Christianity is based on love of all people, regardless of their looks, religions, jobs, and sin. When you truly love as God loves, or rather as much as you are able given your flawed human form, you will not despise members of another religion. You may feel sorry for them, and you will likely wish you could, as Jesus said, gather them under His wings like a mother hen protects and warms her young, but you won't despise them. You won't want to kill them. You won't consider this world a better place without them.
(This doesn't have to make everyone total pacifists. It is terrible but true that in this fallen world one man may have to be killed to protect others. The instructions given to soldiers was not to lay down their arms, but to be content with their salary and not oppress the people they protect.)
There are some people I term 'hyper-Christians' who have their hearts in the right place, but irk those who hate them by focusing so thoroughly on this love that they badger people continuously in hopes of saving any of them, for honestly no other reason than that they would not have anybody fall to destruction. They are different than the 'gotta-catch-them-all' Christians who do so as some kind of sick attempt at a spiritual 500-Saved-Club. God doesn't work with numbers that way, and that leads me to another reason why Christians tend to be tolerant.
Christianity is a matter of devoting your whole self, body, soul, and mind, to God. Nothing less will do, and nothing more is required. Unlike religions where all you have to do is say a phrase and complete the appropriate rituals, or learn your sayings and 'mean it', there is no way to be a lukewarm but genuine Christian. Those who don't care much will fall away, and those who do care will end up in the right direction. Therefore, despite what happens when Christianity (or any religion) meets Power-Hungry, you cannot force conversion and have it stick. Conversion must be not only self-initiated, but anyone pushed into it or led by the nose will invariably end up as rocky or weedy soil. (Those of you who don't know what that means, there's a parable, ask and I'll tell it.)
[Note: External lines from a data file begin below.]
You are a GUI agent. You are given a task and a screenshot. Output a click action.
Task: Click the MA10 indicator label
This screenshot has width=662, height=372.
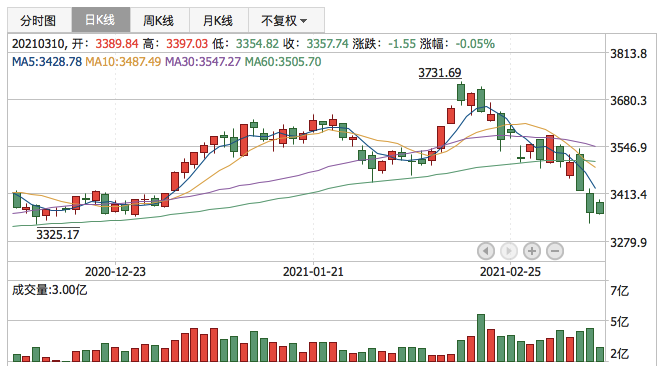[x=123, y=62]
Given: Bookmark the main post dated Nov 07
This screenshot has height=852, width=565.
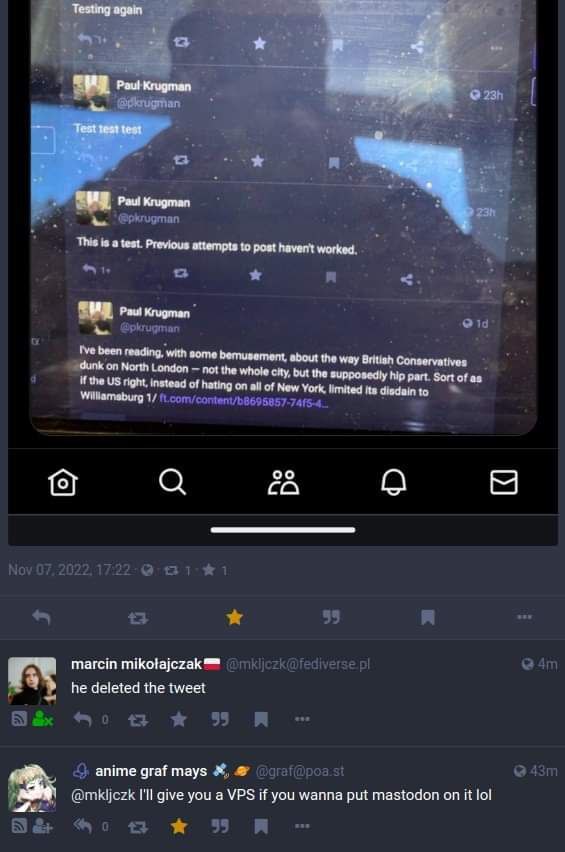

Christians have a strong base on which to stand when they stand on their faith. Most people who get confused about it are easily confused by shallow tricks (like the old 'how can a loving God disapprove of homosexual acts' etc.) that are easily defeated with an honest understanding of the Bible, rather than an attempt to crowbar it apart. The accuracy of the Bible and support for it's claims surpass the proofs of many historical events that children are taught in school. I could go on, but I don't mean to get into all the proofs here... search them out for yourself. My point is that Christians don't have to shut their ears to any information about any other religion for fear that, as the Nip and Tuck webcomic put it so nicely, their 'worldview will throw a piston rod'. The point of many other groups, particularly gay rights and abortion rights groups, is not only to deliver their message but to silence opposition due to this fear.
These are the three attributes of tolerance from Christians: A sturdy base of faith, a true love for those not of their religion, and an understanding that faith in God must be real and never forced.
From that comes an unprecedented tolerance for those of other beliefs that surpasses the majority of other religions, including Islam, which is beat out for last place in the tolerance game by Secular Humanism because even the most extremist Muslim-led country will allow other religion adherents as second-class citizens.
I continue to study the Quran out of curiosity, unafraid that I may risk eternal damnation by finding something that makes more sense than what I already believe, or that I may find my own religion to be faded and threadbare in comparison. I haven't thrown a piston rod yet, and from what I've read so far, I seriously doubt that I will!
I do plan to do more on that series.. it is not over. For the time being I have been doing spring cleaning, homeschooling, gardening, and basically managing the household, a job that has rather overtaken my free time for a while.